Een kind met dyspraxie wordt vaak als onhandig beschouwd en kan moeite hebben met bewegen. Deze stoornis voorkomt vloeiendheid bij activiteiten zoals lopen en het vasthouden van voorwerpen, zoals verwacht van de leeftijdsgroep van het kind. Dergelijke problemen kunnen tot ver in de adolescentie en volwassenheid aanhouden.
Ondanks de wijdverbreide aard ervan blijft dyspraxie vaak onopgemerkt, zelfs niet als het door gezondheidsexperts wordt geobserveerd.

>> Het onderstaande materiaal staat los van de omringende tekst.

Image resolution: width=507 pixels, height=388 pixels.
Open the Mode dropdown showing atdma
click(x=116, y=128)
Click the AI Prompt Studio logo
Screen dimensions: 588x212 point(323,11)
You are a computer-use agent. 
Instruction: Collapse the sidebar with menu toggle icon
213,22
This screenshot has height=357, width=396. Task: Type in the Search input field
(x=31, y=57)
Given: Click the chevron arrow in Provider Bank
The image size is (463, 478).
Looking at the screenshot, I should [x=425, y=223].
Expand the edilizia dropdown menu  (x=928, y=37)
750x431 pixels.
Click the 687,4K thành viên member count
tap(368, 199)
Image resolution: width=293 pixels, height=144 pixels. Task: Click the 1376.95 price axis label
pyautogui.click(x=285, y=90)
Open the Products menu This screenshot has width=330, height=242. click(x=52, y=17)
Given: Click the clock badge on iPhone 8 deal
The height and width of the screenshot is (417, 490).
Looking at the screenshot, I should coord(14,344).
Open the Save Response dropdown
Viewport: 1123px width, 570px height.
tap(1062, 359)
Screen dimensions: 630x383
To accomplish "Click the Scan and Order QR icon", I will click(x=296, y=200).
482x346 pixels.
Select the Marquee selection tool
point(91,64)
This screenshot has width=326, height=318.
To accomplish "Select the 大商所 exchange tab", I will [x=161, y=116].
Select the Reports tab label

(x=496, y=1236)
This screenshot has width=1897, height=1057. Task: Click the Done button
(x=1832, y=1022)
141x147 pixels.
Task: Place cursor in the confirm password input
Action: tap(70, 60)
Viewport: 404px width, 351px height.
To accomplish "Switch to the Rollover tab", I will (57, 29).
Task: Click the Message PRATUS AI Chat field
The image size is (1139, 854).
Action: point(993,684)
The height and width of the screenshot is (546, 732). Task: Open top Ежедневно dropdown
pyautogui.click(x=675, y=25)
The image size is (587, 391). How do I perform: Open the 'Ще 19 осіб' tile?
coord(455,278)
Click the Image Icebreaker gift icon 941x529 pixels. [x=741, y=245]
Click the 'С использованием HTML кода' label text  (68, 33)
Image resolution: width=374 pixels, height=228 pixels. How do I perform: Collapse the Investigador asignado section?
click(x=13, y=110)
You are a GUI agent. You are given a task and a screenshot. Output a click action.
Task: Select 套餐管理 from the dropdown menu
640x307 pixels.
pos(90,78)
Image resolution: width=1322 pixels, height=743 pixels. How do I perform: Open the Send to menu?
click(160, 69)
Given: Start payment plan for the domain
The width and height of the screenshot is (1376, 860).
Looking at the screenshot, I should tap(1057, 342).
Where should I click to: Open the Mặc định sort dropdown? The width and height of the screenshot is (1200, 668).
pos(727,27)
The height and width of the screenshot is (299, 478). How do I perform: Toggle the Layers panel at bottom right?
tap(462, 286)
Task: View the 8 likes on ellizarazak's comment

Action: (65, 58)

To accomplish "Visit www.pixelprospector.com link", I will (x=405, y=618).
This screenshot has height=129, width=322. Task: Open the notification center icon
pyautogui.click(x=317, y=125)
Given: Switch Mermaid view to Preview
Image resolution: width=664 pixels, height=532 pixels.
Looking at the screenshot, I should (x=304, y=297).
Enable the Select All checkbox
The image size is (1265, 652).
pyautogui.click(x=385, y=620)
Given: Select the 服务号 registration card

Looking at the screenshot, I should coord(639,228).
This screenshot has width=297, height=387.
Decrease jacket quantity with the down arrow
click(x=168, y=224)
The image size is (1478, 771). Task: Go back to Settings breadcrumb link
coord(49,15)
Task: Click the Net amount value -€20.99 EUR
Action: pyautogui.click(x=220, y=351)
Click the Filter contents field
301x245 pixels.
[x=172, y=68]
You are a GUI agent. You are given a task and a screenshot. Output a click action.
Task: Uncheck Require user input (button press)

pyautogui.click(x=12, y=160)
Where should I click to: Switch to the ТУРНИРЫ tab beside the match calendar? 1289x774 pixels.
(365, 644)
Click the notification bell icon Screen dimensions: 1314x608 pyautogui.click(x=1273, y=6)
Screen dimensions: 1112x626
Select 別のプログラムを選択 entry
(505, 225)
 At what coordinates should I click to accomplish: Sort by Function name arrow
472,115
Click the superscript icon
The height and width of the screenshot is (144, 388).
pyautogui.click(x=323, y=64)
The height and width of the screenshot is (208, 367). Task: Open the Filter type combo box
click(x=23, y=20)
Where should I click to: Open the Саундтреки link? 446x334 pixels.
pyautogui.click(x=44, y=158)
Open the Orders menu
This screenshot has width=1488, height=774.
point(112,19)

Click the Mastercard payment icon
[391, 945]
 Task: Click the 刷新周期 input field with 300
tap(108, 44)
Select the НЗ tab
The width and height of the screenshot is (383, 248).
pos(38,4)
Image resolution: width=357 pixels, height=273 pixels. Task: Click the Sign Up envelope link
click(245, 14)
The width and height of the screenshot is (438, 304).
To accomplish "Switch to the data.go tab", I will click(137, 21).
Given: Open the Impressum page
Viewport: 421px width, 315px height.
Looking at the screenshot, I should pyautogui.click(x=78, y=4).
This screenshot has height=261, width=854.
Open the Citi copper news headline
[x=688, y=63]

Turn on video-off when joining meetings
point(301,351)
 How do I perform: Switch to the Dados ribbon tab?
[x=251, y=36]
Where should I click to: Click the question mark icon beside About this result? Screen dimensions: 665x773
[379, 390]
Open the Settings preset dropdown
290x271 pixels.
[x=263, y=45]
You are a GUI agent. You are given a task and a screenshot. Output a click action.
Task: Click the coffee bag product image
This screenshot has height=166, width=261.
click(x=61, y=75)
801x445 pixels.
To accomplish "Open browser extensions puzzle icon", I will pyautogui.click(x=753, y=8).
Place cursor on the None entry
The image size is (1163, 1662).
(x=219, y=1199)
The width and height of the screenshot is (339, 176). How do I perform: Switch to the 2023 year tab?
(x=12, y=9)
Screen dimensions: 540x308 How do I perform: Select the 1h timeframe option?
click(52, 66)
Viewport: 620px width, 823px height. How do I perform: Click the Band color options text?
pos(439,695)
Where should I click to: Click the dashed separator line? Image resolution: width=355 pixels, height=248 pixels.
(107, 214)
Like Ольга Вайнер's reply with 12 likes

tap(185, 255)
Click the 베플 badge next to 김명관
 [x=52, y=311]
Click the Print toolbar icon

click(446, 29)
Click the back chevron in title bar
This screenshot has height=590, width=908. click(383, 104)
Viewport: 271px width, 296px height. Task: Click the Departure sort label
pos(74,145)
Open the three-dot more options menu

Deze gids onderzoekt de tekenen en symptomen van ontwikkelingscoördinatiestoornis. Om de oorsprong van dyspraxie te begrijpen, worden de oorzaken van deze aandoening onderzocht. We onderzoeken ook de verschillende typen en beheersopties die beschikbaar zijn om de effecten van DCD te beheersen.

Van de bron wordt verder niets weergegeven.